Making sure your home is a safe haven for your family is par for the course for most parents, from stocking healthy food in the larder, to keeping the place spick and spam. But are your hygienic habits actually causing more harm than good? Time Out Kids investigates
The latest reports on chemicals in the home from the World Health Organisation [WHO] make for fairly grim reading. While we’re used to being told off by various industry experts when it comes to domestic health and safety, especially if these ‘said experts’ have a product to sell, the very fact that the WHO has waded into the argument, should, for the majority of us, set the alarm bells ringing.

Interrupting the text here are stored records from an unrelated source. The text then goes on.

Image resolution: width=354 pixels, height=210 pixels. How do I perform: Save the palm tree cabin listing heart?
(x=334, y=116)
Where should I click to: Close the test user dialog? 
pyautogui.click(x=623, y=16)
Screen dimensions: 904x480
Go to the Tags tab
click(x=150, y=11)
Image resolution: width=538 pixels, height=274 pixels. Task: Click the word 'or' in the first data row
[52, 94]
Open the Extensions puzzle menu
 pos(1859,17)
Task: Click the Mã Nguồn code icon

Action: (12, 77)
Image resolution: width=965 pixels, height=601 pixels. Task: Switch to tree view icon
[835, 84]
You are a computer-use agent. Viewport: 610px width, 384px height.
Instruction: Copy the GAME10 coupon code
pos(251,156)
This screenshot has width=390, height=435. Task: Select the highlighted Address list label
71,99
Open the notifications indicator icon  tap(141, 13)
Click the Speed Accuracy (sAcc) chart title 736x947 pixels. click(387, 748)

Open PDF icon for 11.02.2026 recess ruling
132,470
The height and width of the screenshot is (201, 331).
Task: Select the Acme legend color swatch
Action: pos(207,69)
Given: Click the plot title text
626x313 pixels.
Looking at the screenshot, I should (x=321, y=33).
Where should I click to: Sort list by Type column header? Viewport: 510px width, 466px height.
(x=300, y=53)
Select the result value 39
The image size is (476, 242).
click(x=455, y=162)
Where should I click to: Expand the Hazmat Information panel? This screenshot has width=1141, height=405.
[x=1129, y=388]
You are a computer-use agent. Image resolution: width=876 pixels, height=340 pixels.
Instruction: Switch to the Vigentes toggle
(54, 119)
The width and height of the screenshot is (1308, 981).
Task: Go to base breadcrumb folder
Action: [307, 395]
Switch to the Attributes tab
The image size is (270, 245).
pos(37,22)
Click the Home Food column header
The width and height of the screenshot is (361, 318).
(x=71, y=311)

Why? Well, worryingly, an alarmingly large number of global health issues are now being blamed on everyday products used in the home, from cleaning chemicals and plastic toys, to PVC flooring, furniture preservatives and even interior paints. The main culprits, namely chemicals like phthalates, bisphenol A (BPA), modern flame retardants and a number of other man-made compounds, are thought to interfere with natural hormones that are key to our growth, development and overall health. They have also been linked to rising levels of asthma, allergies, breast cancer, infertility and even birth defects. As a result, more and more public spaces and homes are becoming what are classed as ‘chemical free’. But what does that actually mean, and does it require us all to make annoyingly time consuming and expensive life changes?
Lucy Bruce, mum of three and founder of Home Grown, a sustainable, eco nursery which has ditched as many chemical-carriers as possible in favour of a more natural approach, says moving from conventional methods has not been as difficult as she thought, and has opened her eyes to the number of man-made compounds and chemicals that might be hazardous in our every day environment.
She says; ‘We have been using chemical free cleaning products in the nursery since we opened in September 2011. The whole concept of Home Grown Children’s Eco Nursery is not only to have a curriculum which teaches our children about the beauty of our planet and how to love and take care of all living things but to also have a space that is as organic and eco friendly as we possibly can. Because of this it was an obvious choice to use chemical free cleaning products in the nursery.’
For Lucy, the decision to go chemical free is as much to do with making her student’s immediate environment safer, as well as being more eco minded. ‘It is not only kinder to our planet but also has many benefits for children; the main advantage being that the kids are not exposed to harmful chemicals which can cause long term health complications,’ she explains, noting that she also practices the same philosophy in her own home. ‘I had been using eco-friendly cleaning products in my home for several years but switched to being completely chemical-free after seeing how effectively it worked within the nursery.’
And it’s Lucy’s personal experience of using natural products that provides a convincing argument. ‘My daughter suffers from allergies and I noticed that her skin improved within weeks of changing to chemical free cleaning products. I also no longer had to worry about the dangers of having chemicals around my children because they are simply eradicated from the house. One of the great advantages of using chemical free cleaning products is that you are doing your bit for the environment and hopefully teaching your children about the damaging effects that using chemicals can have on our environment and ourselves.’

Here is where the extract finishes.